Monday, Dec. 31, 1979
Sugarplums, humbug! After covering the pre-Christmas offerings at some of the world's finest auction houses for this week's cover story on the "collectibles" craze, several TIME collectors had visions of something more elaborate dancing in their heads. Their Christmas lists follow.
Senior Writer Michael Demarest, who wrote the story on the growing rage to collect everything from Bruegels to Barbie dolls, is a traditionalist in these matters. "A Louis XV marquetry cabinet would be nice," he says, "though I would be quite content to receive a second painting by Jack Yeats [Poet William Butler Yeats' brother] to go with the one I have." Demarest began covering the auction scene--and, inevitably, acquiring some treasures for himself--while stationed in TIME'S London bureau from 1958 to 1961. "It was convenient," he says, "and I got very good advice. Sotheby's was around the corner from our offices, and its chairman, Peter Wilson, used to lunch at TIME'S cafeteria."
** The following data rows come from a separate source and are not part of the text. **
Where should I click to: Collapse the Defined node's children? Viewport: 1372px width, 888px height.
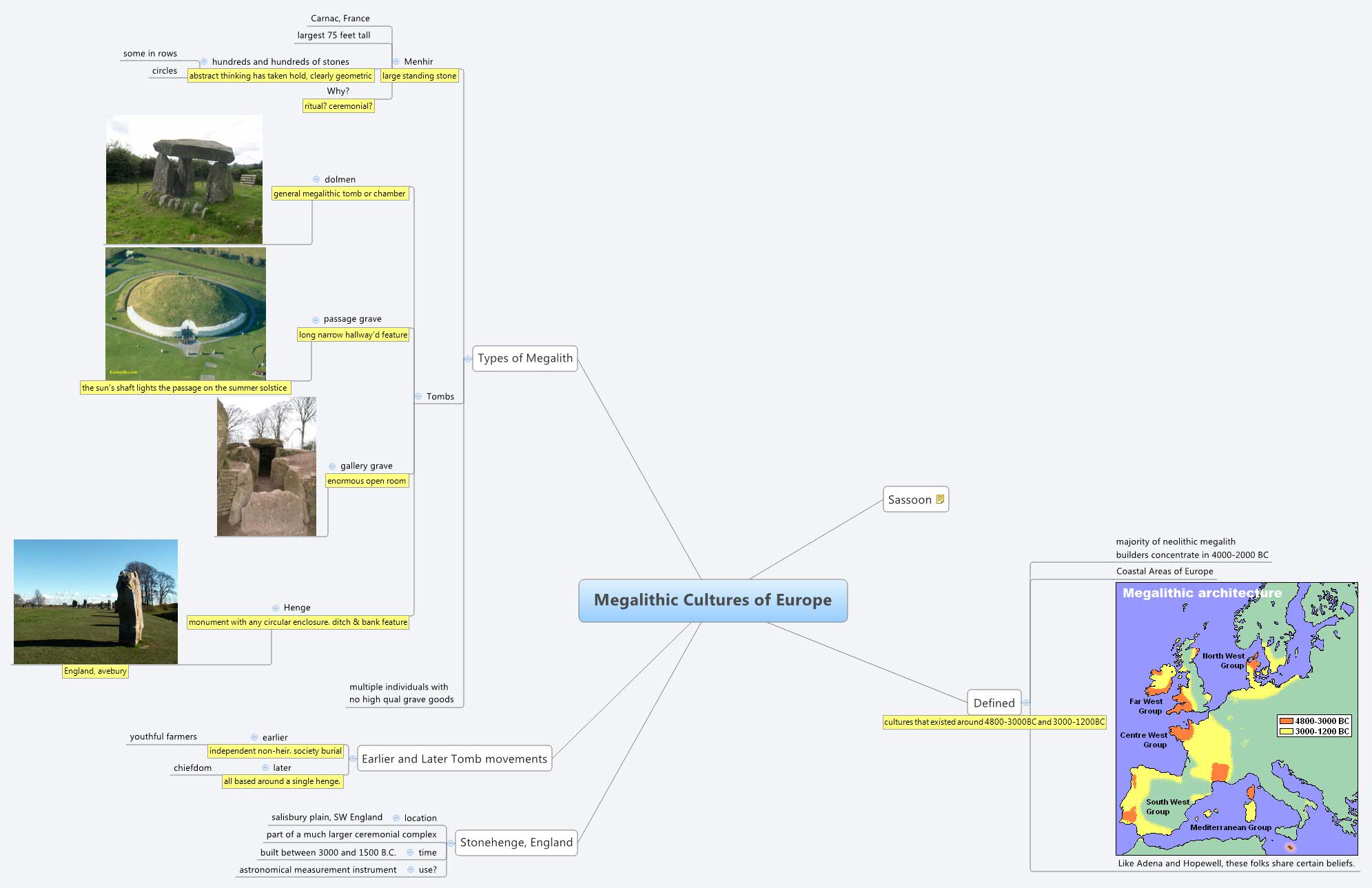pos(1026,703)
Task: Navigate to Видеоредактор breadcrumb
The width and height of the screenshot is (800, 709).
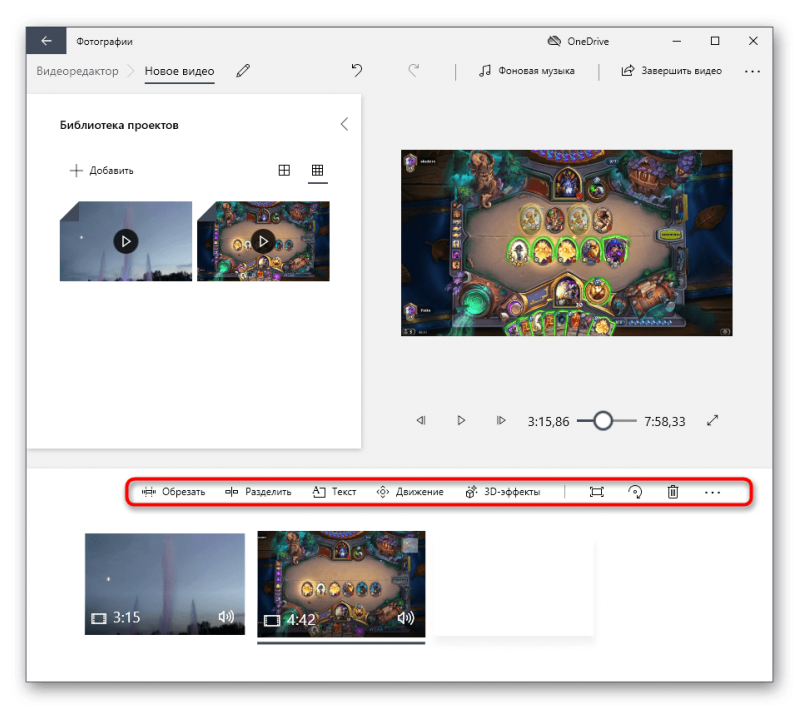Action: pos(77,71)
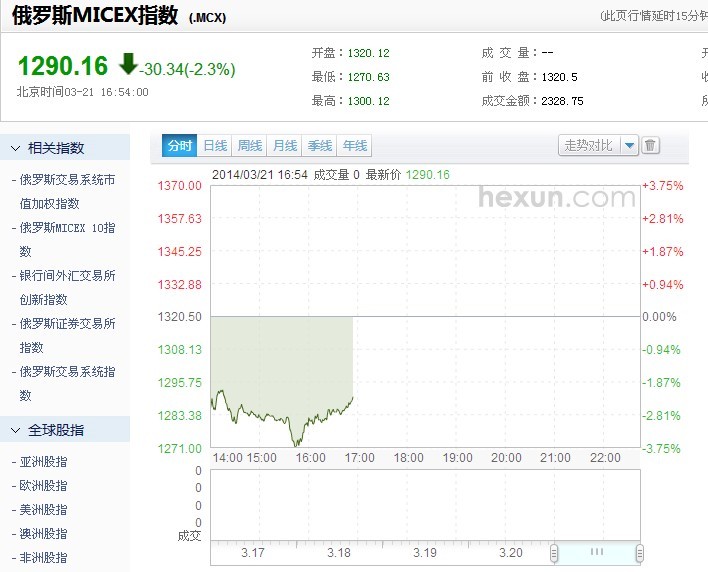Show the 季线 quarterly chart
708x572 pixels.
(x=320, y=146)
Reporter-Researcher Georgia Harbison, who interviewed the owners and patrons of Manhattan's top auction houses, shares Demarest's taste for fine art. "Chinese lacquer chests interest me, and so do impressionist paintings. I wouldn't mind getting a Renoir for Christmas. It can be a very small one."
Some of those who worked on the story were knowledgeably specific in their selections. "An intact Jaipur vase to replace one cracked en route from the Far East," requests Chicago Orientalia Buff Pat Delaney, who covered the Midwest auction scene. Erik Amfitheatrof, who interviewed directors of Sotheby's and Christie's in London--and who began buying Japanese art while reporting from Tokyo in the 1960s--dreams of finding the Hiroshige print White Rain at Shono under his Christmas tree. "Alas, my chances are slim," he admits. "It was auctioned at Christie's New York this year for $13,000." But no art, thank you, for Art Critic Robert Hughes, who wrote this week's Essay on collecting. Says Hughes, who has received his share of free samples from would-be-but-weren't Picassos: "I'll accept anything anybody chooses to give me, except unsolicited artwork."
Meanwhile, we at TIME hope you find the objects of art you dream of when you open your Christmas packages--and wish you the best for the holiday season.